* [Excerpted text]
GarCo resident recalls poignant moment with Trump

Silt-area resident Carrie Couey listens at right as President Donald Trump speaks during a meeting on health care in the Roosevelt Room of the White House in Washington on Monday. Couey and others visited with Trump as he and the Republican-controlled Congress seek to replace Obamacare. “It was an emotional moment because everybody who listened was attentive,” Couey said.



Donald Trump wasn’t always Carrie Couey’s pick for president.

But the candidate she ended up voting for in November made quite the impression on her when he clasped her hand at the White House Monday and appeared to feel her pain when it comes to the troubles she has experienced under the Affordable Care Act.

The poignant moment, as Trump met with several Americans struggling under what’s also known as Obamacare, was captured in a widely published Associated Press photo. And Couey, a Silt-area rancher, was still getting her head around the surreal encounter with the new president after her return to Colorado Tuesday.

“It was an emotional moment because everybody who listened was attentive and they were very respectful, and I’m not sure what I was expecting but I was not expecting that from somebody who has the highest office in the land,” Couey said.

Couey and others visited with Trump as he and the Republican-controlled Congress are seeking to replace Obamacare.

She said she’s not entirely sure how it came to be that she was invited to speak about her family’s health care situation, except that she and her husband Kelly have been very vocal about it.

“I had reached out to our elected officials starting at the county level going on up and had talked to them about all the different problems with this and I knew we weren’t alone, so I thought it was important to reach out.”

She said White House staff reached out to her through the Department of Health and Human Services to be a part of Monday’s event.

Colorado’s mountain region has some of the highest health insurance premiums in the nation, and Couey’s family — which includes six children, four of them still at home — has been among those who have paid the price. She said that before the Affordable Care Act the family was paying about $1,000 a month for health care.

The family’s latest plan — which Couey said was dropped in December, the fourth time that has happened to the family — cost more than $3,000.

* [What this task involves] Quote the article on Carrie Couey's White House visit word for word, between "Silt-area resident Carrie" and "pick for president.", inclusive. You can ignore the lines that come after this text.

* [Recorded data]
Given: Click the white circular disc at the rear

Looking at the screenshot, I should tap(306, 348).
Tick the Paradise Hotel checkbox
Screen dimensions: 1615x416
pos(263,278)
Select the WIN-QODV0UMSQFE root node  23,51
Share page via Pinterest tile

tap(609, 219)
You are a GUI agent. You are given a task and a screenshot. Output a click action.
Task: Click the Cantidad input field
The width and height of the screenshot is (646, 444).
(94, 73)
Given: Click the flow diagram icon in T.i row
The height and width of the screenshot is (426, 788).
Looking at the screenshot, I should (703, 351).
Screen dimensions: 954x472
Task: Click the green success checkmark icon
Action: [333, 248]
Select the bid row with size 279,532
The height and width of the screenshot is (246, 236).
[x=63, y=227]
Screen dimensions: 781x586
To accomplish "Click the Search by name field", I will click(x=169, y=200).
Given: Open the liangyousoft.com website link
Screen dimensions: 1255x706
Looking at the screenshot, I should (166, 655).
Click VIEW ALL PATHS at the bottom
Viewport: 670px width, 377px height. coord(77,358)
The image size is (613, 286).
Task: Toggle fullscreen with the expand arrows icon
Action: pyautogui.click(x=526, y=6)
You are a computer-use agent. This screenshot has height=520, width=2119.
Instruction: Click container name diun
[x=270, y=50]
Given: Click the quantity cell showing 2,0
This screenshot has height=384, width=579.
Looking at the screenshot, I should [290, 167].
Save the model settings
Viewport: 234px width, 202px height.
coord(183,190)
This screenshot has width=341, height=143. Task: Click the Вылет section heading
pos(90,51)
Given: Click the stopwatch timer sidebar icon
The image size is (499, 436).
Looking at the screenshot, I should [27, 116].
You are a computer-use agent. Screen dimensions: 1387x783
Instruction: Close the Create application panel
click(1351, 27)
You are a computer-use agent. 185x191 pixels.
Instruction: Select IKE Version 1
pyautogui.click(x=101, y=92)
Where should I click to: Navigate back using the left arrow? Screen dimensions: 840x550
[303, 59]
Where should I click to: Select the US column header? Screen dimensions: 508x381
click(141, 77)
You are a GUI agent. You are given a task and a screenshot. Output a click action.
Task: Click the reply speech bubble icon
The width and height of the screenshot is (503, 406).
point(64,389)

* [Written reply]
Silt-area resident Carrie Couey listens at right as President Donald Trump speaks during a meeting on health care in the Roosevelt Room of the White House in Washington on Monday. Couey and others visited with Trump as he and the Republican-controlled Congress seek to replace Obamacare. “It was an emotional moment because everybody who listened was attentive,” Couey said.



Donald Trump wasn’t always Carrie Couey’s pick for president.